- **Task item**:
Would you print only the lines running from the one with "Task: Open the Скай Банк link" to the final line of the data below, word for word and without pictures?

- **Raw data**:
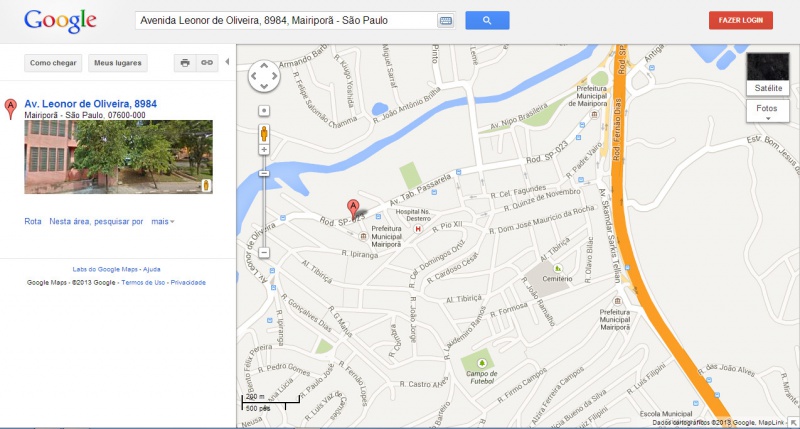The image size is (800, 429).
Task: Click the zoom slider handle
Action: pos(264,173)
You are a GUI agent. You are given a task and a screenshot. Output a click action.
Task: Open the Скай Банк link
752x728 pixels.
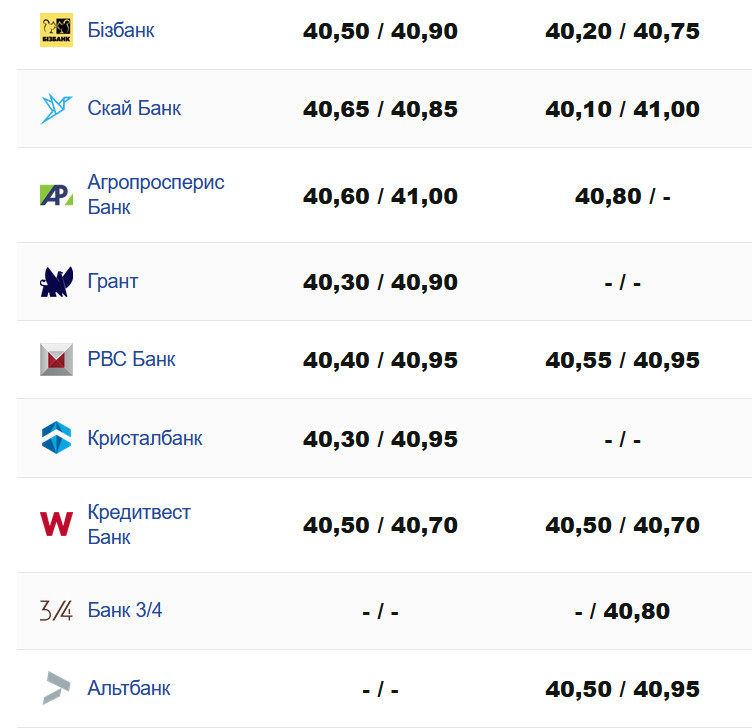pos(134,108)
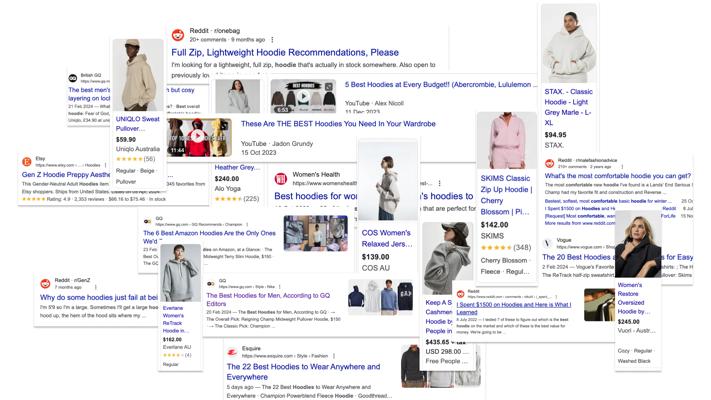This screenshot has height=400, width=711.
Task: Select the UNIQLO Sweat Pullover product image
Action: click(137, 77)
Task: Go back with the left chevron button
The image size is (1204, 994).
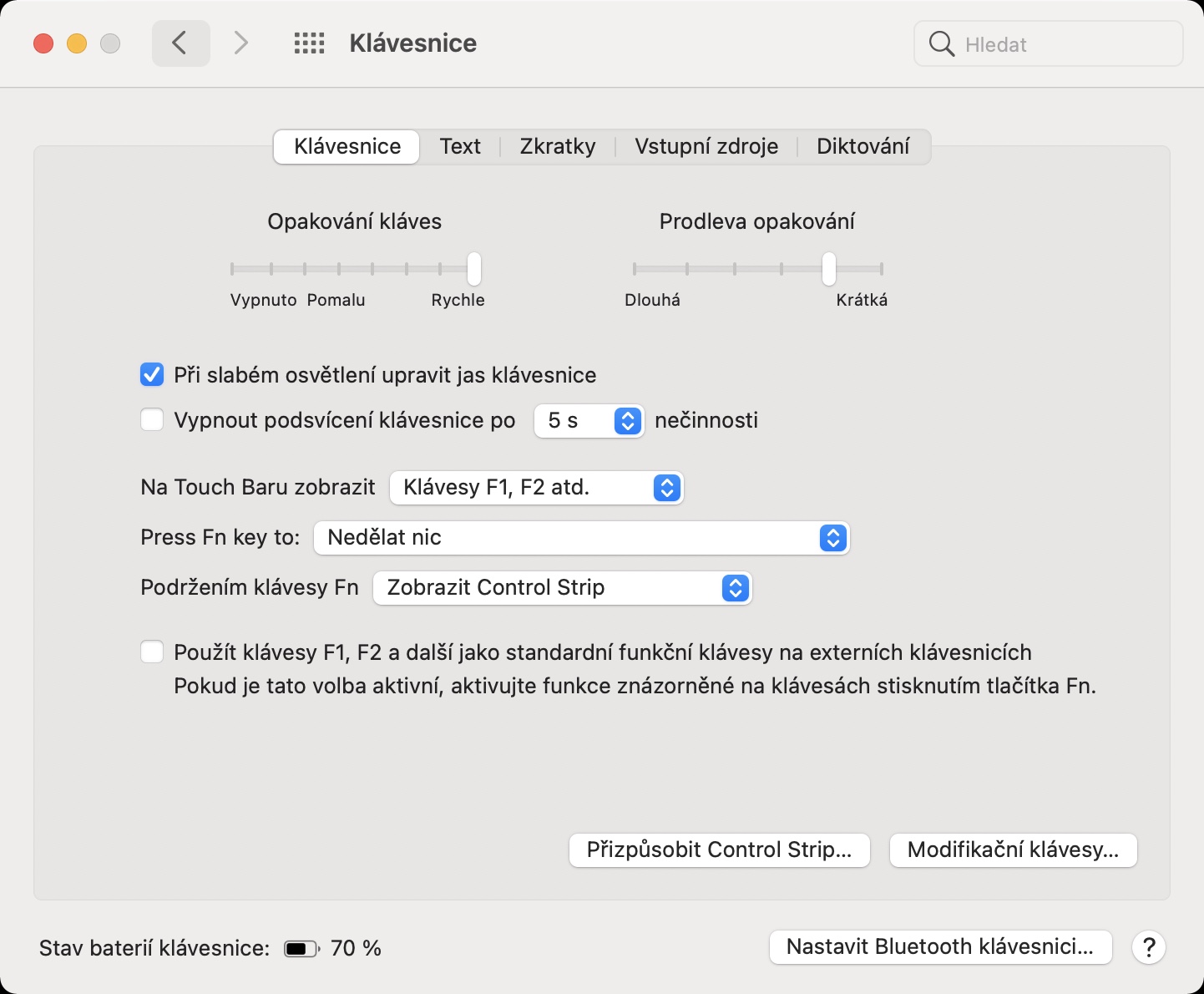Action: (180, 43)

- **Output for this task**:
Task: Open the Скай Банк link
752x728 pixels.
pos(134,108)
This screenshot has height=400, width=711.
Task: Select the UNIQLO Sweat Pullover product image
Action: click(137, 77)
Task: Go back with the left chevron button
The image size is (1204, 994).
Action: (180, 43)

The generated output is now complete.